O’Reilly also mentions an instance of setting up on-line shopping on an e-commerce site. The man designing the site looked at the 5 steps to the checkout process and replaced it with one step. He even added advanced error checking and retrieval of the page if the Internet went down. The idea failed miserably. The 5 steps created a friction that made the customers feel they had added security. Terry compares it to shopping. The narrower a store aisle, the more crowded it is…the more buying is done. More friction means more shopping as choice is a way to exert control over your environment. You control the experience by exercising choice. When the aisles are wide open, people won’t buy. They lash out by buying more in narrower areas.

O'Reilly says Steve Jobs understands his customers. 50 percent of products that are returned to stores actually still work. It’s just that people have a fiddle tolerance. People will only fiddle for 20 minutes. Jobs took this understanding and it applied it to unpacking the computer mouse. He purposely wrapped up the individual mouse so that you would have to become more familiar with it as you were unpacking it. No mice were returned after purchase. If you can embrace this concept, you will have less returns.

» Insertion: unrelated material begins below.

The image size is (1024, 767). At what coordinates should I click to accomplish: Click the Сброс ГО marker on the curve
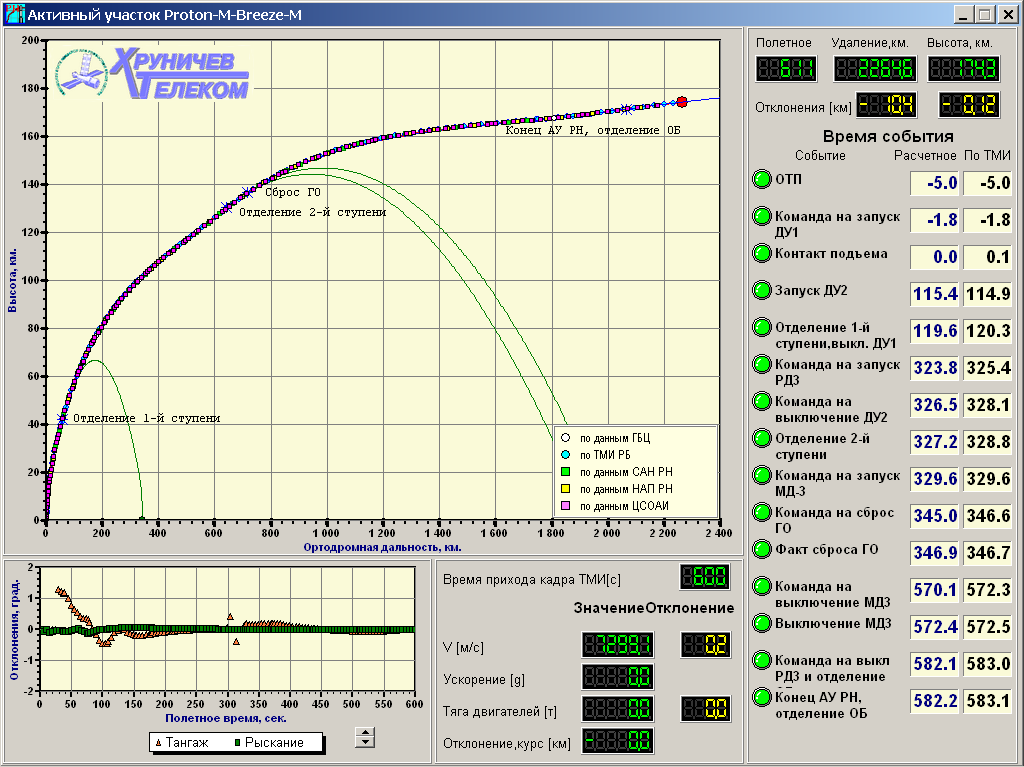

Lastly, in looking at human nature… Atul Gawande wrote a book called The Checklist Manifesto. He looked to others to see how they prevented mistakes…ie/ aircraft pilots. Gawade created checklists for hospitals. The hospitals that used this had the number of mistakes go down 8 percent. Unfortunately, only 1 fifth of hospitals in the U.S. use this. Although some surgeons felt offended (20 percent) when asked if they would want a surgeon operating on them to use a checklist , a whopping 95 percent said “yes”.

Friction works. It gives credibility. It can guide and steer people to positive outcomes. There is a real human nature element. O”Reilly looks back at books published in the 40s and 50s…Madison Avenue. He says the more things change, the faster it happens, but the study of the aspects of desires in man never change. These are fundamental traits of our species. Terry closes with the quote, “Friction is the secret ingredient to life” and Mary Poppins was wrong when she said a spoonful of sugar makes the medicine go down, a spoonful of sand might make it go down quicker.